> WORK REQUEST: However many lines the data holds, transcribe them all exactly.

(Stored records)
━━━━━━━━
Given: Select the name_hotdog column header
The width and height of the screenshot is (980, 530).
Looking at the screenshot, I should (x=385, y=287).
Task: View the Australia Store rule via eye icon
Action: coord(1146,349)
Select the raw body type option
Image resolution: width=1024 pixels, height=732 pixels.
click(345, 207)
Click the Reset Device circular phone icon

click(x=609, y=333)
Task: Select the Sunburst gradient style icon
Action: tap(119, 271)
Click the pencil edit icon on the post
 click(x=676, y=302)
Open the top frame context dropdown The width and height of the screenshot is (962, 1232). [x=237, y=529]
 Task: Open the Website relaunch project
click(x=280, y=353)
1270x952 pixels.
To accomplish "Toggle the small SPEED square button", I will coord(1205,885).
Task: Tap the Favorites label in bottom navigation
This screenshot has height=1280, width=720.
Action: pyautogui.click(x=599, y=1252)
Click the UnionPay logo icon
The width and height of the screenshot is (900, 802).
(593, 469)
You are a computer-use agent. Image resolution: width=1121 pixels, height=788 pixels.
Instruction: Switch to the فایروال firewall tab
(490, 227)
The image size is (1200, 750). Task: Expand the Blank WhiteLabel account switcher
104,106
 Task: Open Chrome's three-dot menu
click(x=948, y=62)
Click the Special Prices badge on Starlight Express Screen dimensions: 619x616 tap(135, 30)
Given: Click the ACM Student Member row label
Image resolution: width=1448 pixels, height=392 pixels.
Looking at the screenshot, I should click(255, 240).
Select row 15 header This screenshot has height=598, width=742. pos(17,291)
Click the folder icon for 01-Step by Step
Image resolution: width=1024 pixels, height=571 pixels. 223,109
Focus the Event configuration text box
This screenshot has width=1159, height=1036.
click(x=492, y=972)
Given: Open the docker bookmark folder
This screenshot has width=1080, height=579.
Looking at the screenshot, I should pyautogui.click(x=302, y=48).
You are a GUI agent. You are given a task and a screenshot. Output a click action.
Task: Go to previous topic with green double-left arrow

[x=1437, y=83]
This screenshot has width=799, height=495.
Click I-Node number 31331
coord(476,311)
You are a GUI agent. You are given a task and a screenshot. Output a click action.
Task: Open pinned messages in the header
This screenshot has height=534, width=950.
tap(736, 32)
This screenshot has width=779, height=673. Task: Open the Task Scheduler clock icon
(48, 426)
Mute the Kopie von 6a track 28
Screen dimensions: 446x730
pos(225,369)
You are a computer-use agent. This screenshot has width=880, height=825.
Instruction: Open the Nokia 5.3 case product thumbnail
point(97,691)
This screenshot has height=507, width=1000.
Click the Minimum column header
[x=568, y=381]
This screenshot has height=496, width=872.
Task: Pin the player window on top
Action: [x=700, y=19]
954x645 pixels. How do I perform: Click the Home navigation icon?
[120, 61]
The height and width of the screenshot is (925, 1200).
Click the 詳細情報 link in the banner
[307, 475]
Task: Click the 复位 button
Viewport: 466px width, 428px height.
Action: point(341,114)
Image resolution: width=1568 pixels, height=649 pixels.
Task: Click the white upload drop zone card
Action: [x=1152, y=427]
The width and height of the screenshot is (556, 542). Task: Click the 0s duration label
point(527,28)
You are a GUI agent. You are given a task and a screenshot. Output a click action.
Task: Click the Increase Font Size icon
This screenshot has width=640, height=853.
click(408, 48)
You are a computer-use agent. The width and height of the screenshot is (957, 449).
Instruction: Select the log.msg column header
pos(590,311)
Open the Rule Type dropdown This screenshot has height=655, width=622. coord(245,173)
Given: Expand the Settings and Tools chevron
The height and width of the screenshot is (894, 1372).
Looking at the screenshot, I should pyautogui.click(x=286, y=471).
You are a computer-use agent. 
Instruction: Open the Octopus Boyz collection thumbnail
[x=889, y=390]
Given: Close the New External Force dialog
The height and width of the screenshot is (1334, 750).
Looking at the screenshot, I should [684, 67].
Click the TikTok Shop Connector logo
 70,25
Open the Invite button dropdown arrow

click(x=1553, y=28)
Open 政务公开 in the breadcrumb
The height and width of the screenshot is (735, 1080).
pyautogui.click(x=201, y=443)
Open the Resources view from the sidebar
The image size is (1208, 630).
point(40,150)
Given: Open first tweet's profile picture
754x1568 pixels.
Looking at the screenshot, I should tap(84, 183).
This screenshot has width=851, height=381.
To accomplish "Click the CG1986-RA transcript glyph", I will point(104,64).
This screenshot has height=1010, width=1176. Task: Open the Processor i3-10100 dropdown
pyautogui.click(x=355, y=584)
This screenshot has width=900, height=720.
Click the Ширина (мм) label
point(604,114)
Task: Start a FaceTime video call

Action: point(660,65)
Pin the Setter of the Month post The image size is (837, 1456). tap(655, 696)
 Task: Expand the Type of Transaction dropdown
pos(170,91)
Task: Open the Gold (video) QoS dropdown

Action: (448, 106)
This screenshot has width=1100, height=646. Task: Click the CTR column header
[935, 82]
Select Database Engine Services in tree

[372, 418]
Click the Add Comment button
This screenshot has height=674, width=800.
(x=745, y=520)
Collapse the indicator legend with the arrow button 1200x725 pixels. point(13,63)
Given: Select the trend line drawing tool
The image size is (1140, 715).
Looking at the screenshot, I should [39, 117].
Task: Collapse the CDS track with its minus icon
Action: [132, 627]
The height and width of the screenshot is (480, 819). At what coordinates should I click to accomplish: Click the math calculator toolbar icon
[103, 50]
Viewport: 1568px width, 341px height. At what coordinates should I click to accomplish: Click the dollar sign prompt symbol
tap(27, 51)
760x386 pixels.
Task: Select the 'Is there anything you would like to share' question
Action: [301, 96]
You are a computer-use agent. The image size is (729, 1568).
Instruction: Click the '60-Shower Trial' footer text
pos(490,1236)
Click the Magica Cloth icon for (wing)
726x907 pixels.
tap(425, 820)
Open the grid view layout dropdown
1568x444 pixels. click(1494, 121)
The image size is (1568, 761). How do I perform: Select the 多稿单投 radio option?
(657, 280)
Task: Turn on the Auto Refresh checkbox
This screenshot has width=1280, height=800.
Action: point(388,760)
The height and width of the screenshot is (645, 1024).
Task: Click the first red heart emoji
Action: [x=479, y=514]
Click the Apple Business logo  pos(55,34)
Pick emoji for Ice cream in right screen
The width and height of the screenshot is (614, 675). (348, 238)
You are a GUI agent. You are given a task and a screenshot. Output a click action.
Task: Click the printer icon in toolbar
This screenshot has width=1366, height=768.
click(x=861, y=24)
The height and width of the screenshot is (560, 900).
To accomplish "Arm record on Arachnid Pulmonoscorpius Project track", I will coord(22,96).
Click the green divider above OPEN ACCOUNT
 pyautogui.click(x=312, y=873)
━━━━━━━━
> SOLUTION FOR THIS EXERCISE:
Given: Select the name_hotdog column header
The width and height of the screenshot is (980, 530).
Looking at the screenshot, I should (x=385, y=287).
Task: View the Australia Store rule via eye icon
Action: coord(1146,349)
Select the raw body type option
Image resolution: width=1024 pixels, height=732 pixels.
click(345, 207)
Click the Reset Device circular phone icon

click(x=609, y=333)
Task: Select the Sunburst gradient style icon
Action: tap(119, 271)
Click the pencil edit icon on the post
 click(x=676, y=302)
Open the top frame context dropdown The width and height of the screenshot is (962, 1232). [x=237, y=529]
 Task: Open the Website relaunch project
click(x=280, y=353)
1270x952 pixels.
To accomplish "Toggle the small SPEED square button", I will coord(1205,885).
Task: Tap the Favorites label in bottom navigation
This screenshot has height=1280, width=720.
Action: pyautogui.click(x=599, y=1252)
Click the UnionPay logo icon
The width and height of the screenshot is (900, 802).
(593, 469)
You are a computer-use agent. Image resolution: width=1121 pixels, height=788 pixels.
Instruction: Switch to the فایروال firewall tab
(490, 227)
The image size is (1200, 750). Task: Expand the Blank WhiteLabel account switcher
104,106
 Task: Open Chrome's three-dot menu
click(x=948, y=62)
Click the Special Prices badge on Starlight Express Screen dimensions: 619x616 tap(135, 30)
Given: Click the ACM Student Member row label
Image resolution: width=1448 pixels, height=392 pixels.
Looking at the screenshot, I should click(255, 240).
Select row 15 header This screenshot has height=598, width=742. pos(17,291)
Click the folder icon for 01-Step by Step
Image resolution: width=1024 pixels, height=571 pixels. 223,109
Focus the Event configuration text box
This screenshot has width=1159, height=1036.
click(x=492, y=972)
Given: Open the docker bookmark folder
This screenshot has width=1080, height=579.
Looking at the screenshot, I should pyautogui.click(x=302, y=48).
You are a GUI agent. You are given a task and a screenshot. Output a click action.
Task: Go to previous topic with green double-left arrow

[x=1437, y=83]
This screenshot has width=799, height=495.
Click I-Node number 31331
coord(476,311)
You are a GUI agent. You are given a task and a screenshot. Output a click action.
Task: Open pinned messages in the header
This screenshot has height=534, width=950.
tap(736, 32)
This screenshot has width=779, height=673. Task: Open the Task Scheduler clock icon
(48, 426)
Mute the Kopie von 6a track 28
Screen dimensions: 446x730
pos(225,369)
You are a computer-use agent. This screenshot has width=880, height=825.
Instruction: Open the Nokia 5.3 case product thumbnail
point(97,691)
This screenshot has height=507, width=1000.
Click the Minimum column header
[x=568, y=381]
This screenshot has height=496, width=872.
Task: Pin the player window on top
Action: [x=700, y=19]
954x645 pixels. How do I perform: Click the Home navigation icon?
[120, 61]
The height and width of the screenshot is (925, 1200).
Click the 詳細情報 link in the banner
[307, 475]
Task: Click the 复位 button
Viewport: 466px width, 428px height.
Action: point(341,114)
Image resolution: width=1568 pixels, height=649 pixels.
Task: Click the white upload drop zone card
Action: [x=1152, y=427]
The width and height of the screenshot is (556, 542). Task: Click the 0s duration label
point(527,28)
You are a GUI agent. You are given a task and a screenshot. Output a click action.
Task: Click the Increase Font Size icon
This screenshot has width=640, height=853.
click(408, 48)
You are a computer-use agent. The width and height of the screenshot is (957, 449).
Instruction: Select the log.msg column header
pos(590,311)
Open the Rule Type dropdown This screenshot has height=655, width=622. coord(245,173)
Given: Expand the Settings and Tools chevron
The height and width of the screenshot is (894, 1372).
Looking at the screenshot, I should pyautogui.click(x=286, y=471).
You are a computer-use agent. 
Instruction: Open the Octopus Boyz collection thumbnail
[x=889, y=390]
Given: Close the New External Force dialog
The height and width of the screenshot is (1334, 750).
Looking at the screenshot, I should [684, 67].
Click the TikTok Shop Connector logo
 70,25
Open the Invite button dropdown arrow

click(x=1553, y=28)
Open 政务公开 in the breadcrumb
The height and width of the screenshot is (735, 1080).
pyautogui.click(x=201, y=443)
Open the Resources view from the sidebar
The image size is (1208, 630).
point(40,150)
Given: Open first tweet's profile picture
754x1568 pixels.
Looking at the screenshot, I should tap(84, 183).
This screenshot has width=851, height=381.
To accomplish "Click the CG1986-RA transcript glyph", I will point(104,64).
This screenshot has height=1010, width=1176. Task: Open the Processor i3-10100 dropdown
pyautogui.click(x=355, y=584)
This screenshot has width=900, height=720.
Click the Ширина (мм) label
point(604,114)
Task: Start a FaceTime video call

Action: point(660,65)
Pin the Setter of the Month post The image size is (837, 1456). tap(655, 696)
 Task: Expand the Type of Transaction dropdown
pos(170,91)
Task: Open the Gold (video) QoS dropdown

Action: (448, 106)
This screenshot has width=1100, height=646. Task: Click the CTR column header
[935, 82]
Select Database Engine Services in tree

[372, 418]
Click the Add Comment button
This screenshot has height=674, width=800.
(x=745, y=520)
Collapse the indicator legend with the arrow button 1200x725 pixels. point(13,63)
Given: Select the trend line drawing tool
The image size is (1140, 715).
Looking at the screenshot, I should [39, 117].
Task: Collapse the CDS track with its minus icon
Action: [132, 627]
The height and width of the screenshot is (480, 819). At what coordinates should I click to accomplish: Click the math calculator toolbar icon
[103, 50]
Viewport: 1568px width, 341px height. At what coordinates should I click to accomplish: Click the dollar sign prompt symbol
tap(27, 51)
760x386 pixels.
Task: Select the 'Is there anything you would like to share' question
Action: [301, 96]
You are a computer-use agent. The image size is (729, 1568).
Instruction: Click the '60-Shower Trial' footer text
pos(490,1236)
Click the Magica Cloth icon for (wing)
726x907 pixels.
tap(425, 820)
Open the grid view layout dropdown
1568x444 pixels. click(1494, 121)
The image size is (1568, 761). How do I perform: Select the 多稿单投 radio option?
(657, 280)
Task: Turn on the Auto Refresh checkbox
This screenshot has width=1280, height=800.
Action: point(388,760)
The height and width of the screenshot is (645, 1024).
Task: Click the first red heart emoji
Action: [x=479, y=514]
Click the Apple Business logo  pos(55,34)
Pick emoji for Ice cream in right screen
The width and height of the screenshot is (614, 675). (348, 238)
You are a GUI agent. You are given a task and a screenshot. Output a click action.
Task: Click the printer icon in toolbar
This screenshot has width=1366, height=768.
click(x=861, y=24)
The height and width of the screenshot is (560, 900).
To accomplish "Arm record on Arachnid Pulmonoscorpius Project track", I will coord(22,96).
Click the green divider above OPEN ACCOUNT
 pyautogui.click(x=312, y=873)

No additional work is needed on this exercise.